2/3’s of the way through opening track Separation No. 2, it’s clear you’ve got a stone classic on yr hands, and yr in for a trip. The band bolster their instrumentation even further with blurry sax, with a full-blown string quartet sawing away yr heartstrings in a mighty Americana meltdown. There’s even a slide guitar.
It seems like there’s new elements coming in every song, on Dust And Disquiet. Caspian are pushing themselves, trying new things. A good majority of the album is made of the gradually building epic fury post-rock/post-metal is best known for. Each song is like its own marble universe, and is best heard rather than described. “Rioseco”, however, is a particular knockout, at a respectable 7:55. Clean crystalline guitars hang over like watchful angels, while powerful drums keep it driving at a mid-tempo ballad pace.
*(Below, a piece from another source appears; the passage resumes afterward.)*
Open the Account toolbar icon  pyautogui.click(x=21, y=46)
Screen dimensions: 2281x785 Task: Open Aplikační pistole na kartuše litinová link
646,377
Aforementioned cello and strings re-emerge, sighing mournfully, soaring like geese overhead, fleeing for the winter. There’s even a bit of oscillator tunage, and more pedal steel. It’s like the mightiest instrumental metal space Western ballad you’d ever want; music for dunebuggying across Jupiter.
It builds and builds, to an unbearable climax, that will have yr eyes rolling up in yr head, with guitars freaking out like classic David Gilmour, drums driving you into the dust.
Part of what makes me love Dust And Disquiet so much is it reminds me of certain lesser known and underappreciated post-rock bands, like June Of 44 side project Shipping News, or Modest Mouse offshoot Red Stars Theory. At the same time, it also reminds me of my most favorite post-metal acts – particularly Pelican, Red Sparrowes, Neurosis/Tribes Of Neurot, Nadja. The guitars have that same fuzzed out immense quality, heavier than dark matter, that i can never tire of. And with the post-rock bands, i always felt like they had such great tone. The bass and drums just sound so fucking fantastic.
So you’ve got a bunch of really technically talented musicians, with sick tone and seemingly endless musical ideas, experimenting with various structures and styles. There’s even a slow country ballad, by way of “Run Dry”.
Personally, i want to see this kind of music come on again. I want to hear rock bands bringing in sounds, instruments, styles, from all over the world. I want punk bands playing African rhythms, and i want DJs spinning wax cylinders. I want to push the envelope, and make everything sound great.
But more than all of that, Caspian have told a story. They have taken us somewhere, and opened up worlds inside of us. Put this music on yr headphones, put it in yr car. Go for a drive. Go stare out at the horizon and let it take over you.